In the U.S., solar panels can pay for themselves


The thing about solar power grid parity is that it can be so at the consumer level but not yet at the utility level, because the consumer doesn't pay for load matching and transmission, while the grid utility does. The consumer is simply pushing the power variations to the grid utility and not dealing with them, which is not sustainable.
Eikka
not rated yet Apr 24, 2014
The real price of solar power for the grid utility comes from the fact that they have to produce power, and they have to buy power, from say lignite burning coal plants, when the sun doesn't shine. The more urgent the need, the higher the price, so the utility may have to pay 10-100x rates for brief periods of time to deal with the intermittency. In the reverse case, they have a glut of solar power and they have to shut down plants that are expensive to run up and down.

The consumer photovoltaic user doesn't have to deal with that. When the sun isn't shining, they can just buy price averaged grid power, and when the sun is shining the utilities are forced to pay feed-in tariffs for power that they may not even want because it complicates the load following.

Solar power is paid feed-in-tariffs in the US as well, depending on the state you're in: http://www.eia.go...rams.cfm

Anything from 3-26 cents a kWh for up to 20 years.
Eikka
not rated yet Apr 24, 2014
An acre of Solar PV in the U.S. can produce as much energy 3 days as an acre of corn ethanol produces in an entire growing season.

Think about that a little...


That isn't saying very much, considering that plant photosynthesis is about 2-3% efficient, and corn ethanol is horribly inefficient to produce to start with. It has an EROEI of something like 1.2 which is just barely "self-sustaining" if it was possible to farm for corn ethanol without the input of fossil fuel based fertilizers and energy. It's basically turning a barrel of oil into 1.2 barrels of ethanol.
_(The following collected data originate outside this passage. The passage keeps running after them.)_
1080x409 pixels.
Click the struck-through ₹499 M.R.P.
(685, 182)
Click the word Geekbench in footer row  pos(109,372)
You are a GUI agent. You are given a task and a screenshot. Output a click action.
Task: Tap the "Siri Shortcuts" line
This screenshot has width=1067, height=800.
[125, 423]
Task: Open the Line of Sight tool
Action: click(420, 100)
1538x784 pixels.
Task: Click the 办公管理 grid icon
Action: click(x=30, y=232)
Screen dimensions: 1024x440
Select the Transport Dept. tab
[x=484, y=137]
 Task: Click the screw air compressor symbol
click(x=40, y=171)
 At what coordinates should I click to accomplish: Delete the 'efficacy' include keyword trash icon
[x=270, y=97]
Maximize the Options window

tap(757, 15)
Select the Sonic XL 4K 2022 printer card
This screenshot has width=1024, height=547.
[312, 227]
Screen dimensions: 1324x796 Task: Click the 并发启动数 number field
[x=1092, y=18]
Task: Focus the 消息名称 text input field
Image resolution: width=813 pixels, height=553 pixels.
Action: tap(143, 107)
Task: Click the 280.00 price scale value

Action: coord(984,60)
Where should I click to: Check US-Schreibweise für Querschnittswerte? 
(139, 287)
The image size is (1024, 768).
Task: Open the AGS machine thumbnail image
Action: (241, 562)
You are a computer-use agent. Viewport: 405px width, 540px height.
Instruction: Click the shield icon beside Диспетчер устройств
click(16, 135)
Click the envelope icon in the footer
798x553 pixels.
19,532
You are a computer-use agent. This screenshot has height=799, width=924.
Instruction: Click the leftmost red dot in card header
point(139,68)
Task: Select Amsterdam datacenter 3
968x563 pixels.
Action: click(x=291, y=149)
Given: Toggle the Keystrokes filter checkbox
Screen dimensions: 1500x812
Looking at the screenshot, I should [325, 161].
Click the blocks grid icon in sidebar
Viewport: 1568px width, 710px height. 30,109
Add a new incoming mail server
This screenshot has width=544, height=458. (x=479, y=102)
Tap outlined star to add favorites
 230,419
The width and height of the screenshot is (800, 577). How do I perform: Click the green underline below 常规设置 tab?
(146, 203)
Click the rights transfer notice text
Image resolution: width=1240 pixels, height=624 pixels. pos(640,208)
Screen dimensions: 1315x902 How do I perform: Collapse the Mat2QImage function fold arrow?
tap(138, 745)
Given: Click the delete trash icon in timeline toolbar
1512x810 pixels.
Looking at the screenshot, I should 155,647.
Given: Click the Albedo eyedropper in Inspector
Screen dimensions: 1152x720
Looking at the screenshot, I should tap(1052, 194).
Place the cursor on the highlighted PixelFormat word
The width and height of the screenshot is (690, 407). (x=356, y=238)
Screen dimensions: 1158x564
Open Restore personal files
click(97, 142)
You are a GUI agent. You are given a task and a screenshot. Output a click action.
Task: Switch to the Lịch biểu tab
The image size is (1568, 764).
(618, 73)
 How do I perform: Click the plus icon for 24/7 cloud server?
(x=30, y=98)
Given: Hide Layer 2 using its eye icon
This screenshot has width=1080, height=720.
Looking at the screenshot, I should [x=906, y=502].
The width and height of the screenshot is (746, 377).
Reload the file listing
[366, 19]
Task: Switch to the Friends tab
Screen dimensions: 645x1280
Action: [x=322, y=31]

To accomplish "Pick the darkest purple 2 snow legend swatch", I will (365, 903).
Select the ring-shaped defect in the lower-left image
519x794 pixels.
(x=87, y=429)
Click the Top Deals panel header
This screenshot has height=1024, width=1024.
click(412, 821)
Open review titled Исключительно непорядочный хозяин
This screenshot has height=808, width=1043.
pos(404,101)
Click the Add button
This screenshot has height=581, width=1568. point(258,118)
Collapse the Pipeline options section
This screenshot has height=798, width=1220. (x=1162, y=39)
You're just comparing an ineffective means of making energy to something that is even more ineffective.
Porgie
1 / 5 (1) Apr 24, 2014
The free market always does better than the private government or single supplier. Sure always make the US the bad guy when justice is in all our interests. Do they want to sell tractors in the US? Well that hurts our research and development of clean tractor technology, but nobody is whining about that. The left wing has it wrong again.
Eikka
not rated yet Apr 27, 2014
The free market always does better than the private government or single supplier.


The free market can be viewed as an economic chemical reaction, like fire. It needs supply, demand, and money, and the result is trade.

It's like saying open fire always does better in heating up your room than any fireplace with a chimney. Well, yes, except you may suffocate and destroy your home in the process.